◆ Try it: Retype all of the entries exactly as they appear.

◆ Records excerpted from a collection:
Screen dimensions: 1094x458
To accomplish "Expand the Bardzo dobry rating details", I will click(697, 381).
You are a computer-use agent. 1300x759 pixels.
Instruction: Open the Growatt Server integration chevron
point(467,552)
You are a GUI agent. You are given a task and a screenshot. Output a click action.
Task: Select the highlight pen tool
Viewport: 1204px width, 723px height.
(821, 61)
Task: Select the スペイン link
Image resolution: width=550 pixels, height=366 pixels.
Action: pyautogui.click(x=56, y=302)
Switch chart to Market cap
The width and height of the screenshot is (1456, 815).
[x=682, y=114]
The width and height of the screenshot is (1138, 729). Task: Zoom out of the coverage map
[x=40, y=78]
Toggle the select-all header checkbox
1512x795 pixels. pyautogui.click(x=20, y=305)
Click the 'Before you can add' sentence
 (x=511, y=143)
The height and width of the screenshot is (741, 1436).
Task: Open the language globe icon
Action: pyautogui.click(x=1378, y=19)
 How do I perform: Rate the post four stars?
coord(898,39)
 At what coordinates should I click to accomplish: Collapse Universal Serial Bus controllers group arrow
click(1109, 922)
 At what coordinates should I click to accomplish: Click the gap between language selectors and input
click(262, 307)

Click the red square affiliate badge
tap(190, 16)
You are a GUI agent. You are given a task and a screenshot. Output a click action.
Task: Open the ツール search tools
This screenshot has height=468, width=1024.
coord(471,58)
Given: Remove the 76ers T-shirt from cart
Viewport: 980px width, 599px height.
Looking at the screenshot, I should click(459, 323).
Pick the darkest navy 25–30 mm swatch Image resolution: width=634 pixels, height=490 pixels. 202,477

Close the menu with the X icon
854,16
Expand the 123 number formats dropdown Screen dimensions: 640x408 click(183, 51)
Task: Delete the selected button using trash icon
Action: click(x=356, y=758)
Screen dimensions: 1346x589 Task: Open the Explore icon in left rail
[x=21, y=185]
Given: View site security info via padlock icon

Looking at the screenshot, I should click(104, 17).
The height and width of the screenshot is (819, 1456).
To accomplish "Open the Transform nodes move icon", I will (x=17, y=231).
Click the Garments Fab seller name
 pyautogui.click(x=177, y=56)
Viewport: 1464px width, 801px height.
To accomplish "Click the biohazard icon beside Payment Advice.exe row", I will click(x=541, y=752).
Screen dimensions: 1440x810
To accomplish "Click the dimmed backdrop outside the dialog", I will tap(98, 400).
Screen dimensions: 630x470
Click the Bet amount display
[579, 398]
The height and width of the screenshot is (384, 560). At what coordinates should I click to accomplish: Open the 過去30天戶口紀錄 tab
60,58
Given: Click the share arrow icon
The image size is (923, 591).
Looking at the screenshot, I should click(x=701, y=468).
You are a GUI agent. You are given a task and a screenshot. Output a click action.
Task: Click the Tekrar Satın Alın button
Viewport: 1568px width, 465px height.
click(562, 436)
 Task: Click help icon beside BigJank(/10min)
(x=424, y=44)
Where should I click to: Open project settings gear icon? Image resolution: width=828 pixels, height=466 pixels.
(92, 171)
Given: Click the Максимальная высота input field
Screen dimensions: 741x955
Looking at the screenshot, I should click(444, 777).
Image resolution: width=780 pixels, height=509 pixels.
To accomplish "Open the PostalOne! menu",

◆ Written answer:
Screen dimensions: 1094x458
To accomplish "Expand the Bardzo dobry rating details", I will click(697, 381).
You are a computer-use agent. 1300x759 pixels.
Instruction: Open the Growatt Server integration chevron
point(467,552)
You are a GUI agent. You are given a task and a screenshot. Output a click action.
Task: Select the highlight pen tool
Viewport: 1204px width, 723px height.
(821, 61)
Task: Select the スペイン link
Image resolution: width=550 pixels, height=366 pixels.
Action: pyautogui.click(x=56, y=302)
Switch chart to Market cap
The width and height of the screenshot is (1456, 815).
[x=682, y=114]
The width and height of the screenshot is (1138, 729). Task: Zoom out of the coverage map
[x=40, y=78]
Toggle the select-all header checkbox
1512x795 pixels. pyautogui.click(x=20, y=305)
Click the 'Before you can add' sentence
 (x=511, y=143)
The height and width of the screenshot is (741, 1436).
Task: Open the language globe icon
Action: pyautogui.click(x=1378, y=19)
 How do I perform: Rate the post four stars?
coord(898,39)
 At what coordinates should I click to accomplish: Collapse Universal Serial Bus controllers group arrow
click(1109, 922)
 At what coordinates should I click to accomplish: Click the gap between language selectors and input
click(262, 307)

Click the red square affiliate badge
tap(190, 16)
You are a GUI agent. You are given a task and a screenshot. Output a click action.
Task: Open the ツール search tools
This screenshot has height=468, width=1024.
coord(471,58)
Given: Remove the 76ers T-shirt from cart
Viewport: 980px width, 599px height.
Looking at the screenshot, I should click(459, 323).
Pick the darkest navy 25–30 mm swatch Image resolution: width=634 pixels, height=490 pixels. 202,477

Close the menu with the X icon
854,16
Expand the 123 number formats dropdown Screen dimensions: 640x408 click(183, 51)
Task: Delete the selected button using trash icon
Action: click(x=356, y=758)
Screen dimensions: 1346x589 Task: Open the Explore icon in left rail
[x=21, y=185]
Given: View site security info via padlock icon

Looking at the screenshot, I should click(104, 17).
The height and width of the screenshot is (819, 1456).
To accomplish "Open the Transform nodes move icon", I will (x=17, y=231).
Click the Garments Fab seller name
 pyautogui.click(x=177, y=56)
Viewport: 1464px width, 801px height.
To accomplish "Click the biohazard icon beside Payment Advice.exe row", I will click(x=541, y=752).
Screen dimensions: 1440x810
To accomplish "Click the dimmed backdrop outside the dialog", I will tap(98, 400).
Screen dimensions: 630x470
Click the Bet amount display
[579, 398]
The height and width of the screenshot is (384, 560). At what coordinates should I click to accomplish: Open the 過去30天戶口紀錄 tab
60,58
Given: Click the share arrow icon
The image size is (923, 591).
Looking at the screenshot, I should click(x=701, y=468).
You are a GUI agent. You are given a task and a screenshot. Output a click action.
Task: Click the Tekrar Satın Alın button
Viewport: 1568px width, 465px height.
click(562, 436)
 Task: Click help icon beside BigJank(/10min)
(x=424, y=44)
Where should I click to: Open project settings gear icon? Image resolution: width=828 pixels, height=466 pixels.
(92, 171)
Given: Click the Максимальная высота input field
Screen dimensions: 741x955
Looking at the screenshot, I should click(444, 777).
Image resolution: width=780 pixels, height=509 pixels.
To accomplish "Open the PostalOne! menu",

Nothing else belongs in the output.